Posted By Regan Zambri & Long || 31-Jul-2013

Posted by: Salvatore J. Zambri, founding member andpartner

As of July 1, 2013, Virginia strengthened its driving laws to include a section making texting while driving a primary offense. According to Section 46.2-1078, it is now unlawful for "any person to operate a moving motor vehicle on the highways in the Commonwealth while using any handheld personal communication device to:

  1. Manually enter multiple letters or text in the device as a means of communicating with another person; or
  2. Read any email or text message transmitted to the device or stored within the device, provided that this prohibition shall not apply to any name or number stored within the device nor to any caller identification information."

According to Virginia’s 2009 anti-texting law, texting while driving was considered a secondary offense, which meant that a police officer could not stop a driver for that reason alone. In an effort to crack down on distracted driving, texting while driving in Virginia is now a primary offense according to the recently enacted anti-texting law. The fine for a first texting offense is $125.00 (as opposed to $20.00 previously), and the fine increases to $250.00 for subsequent violations. In some cases, it can also now be considered reckless driving with an additional fine of $500.00.

State officials are working to initiate a training program to promote a uniform approach to enforcement, according to the Virginia Association of Chiefs of Police. The new law will create challenges in enforcement until the courts decide how to interpret the law and determine what kinds of evidence will be required for conviction. In the meantime, because drivers can be stopped by police for phone use, it is expected that there will be more arrests for driving while intoxicated, possession of drugs, driving on a suspended license, and other offenses.

Unlike many states that have banned phone use while driving, Virginia still allows drivers to use cell phones, creating a more difficult situation for enforcement than in other states. The Governors Highway Safety Association noted that Virginia is a tough state to enact highway safety laws and heralded the new law as a important step. In 2011, the National Transportation Safety Board (NTSB) in recommending that cellphone use by drivers be prohibited, summarized, "No call, no text, no update, is worth a human life." According to the Insurance Institute for Highway Safety (IIHS), text messaging is now banned in 41 states. The IIHS maintains, "Distracted driving is a big problem, but it’s bigger than just phone use. Even if a law were successful in stopping phone use and texting, it wouldn’t eliminate distracted driving."

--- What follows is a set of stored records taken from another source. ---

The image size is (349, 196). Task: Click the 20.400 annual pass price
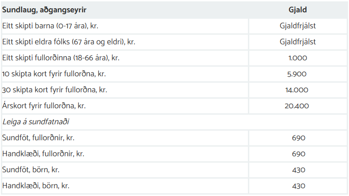[297, 106]
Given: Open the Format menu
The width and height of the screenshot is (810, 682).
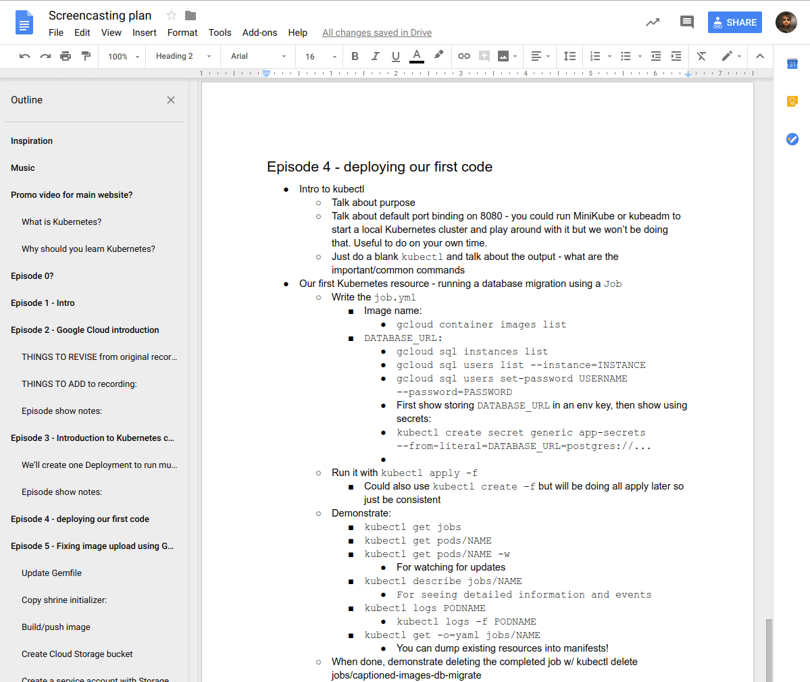Looking at the screenshot, I should [x=182, y=32].
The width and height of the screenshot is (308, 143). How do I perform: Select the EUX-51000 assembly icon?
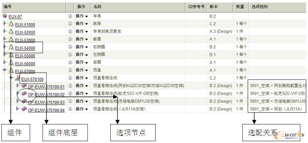pyautogui.click(x=11, y=24)
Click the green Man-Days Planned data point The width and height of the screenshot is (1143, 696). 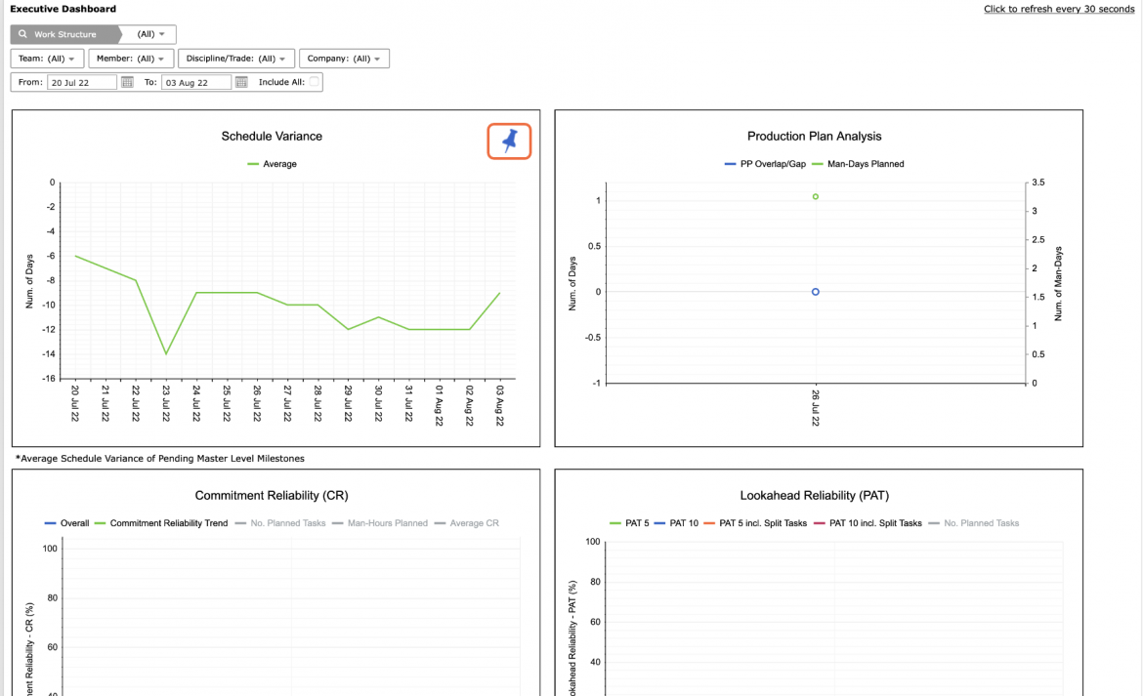tap(815, 196)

Because I feel strongly about the dangers of distracted driving, for a number of years I have been giving seminars to local area schools on the issue of distracted driving. The message to the students is simple: you owe an obligation to yourself, your passengers, others on the road, as well as to your families and friends who would be devastated as a result of any injury you caused, to drive safely. Cars are lethal weapons. Drive to stay alive.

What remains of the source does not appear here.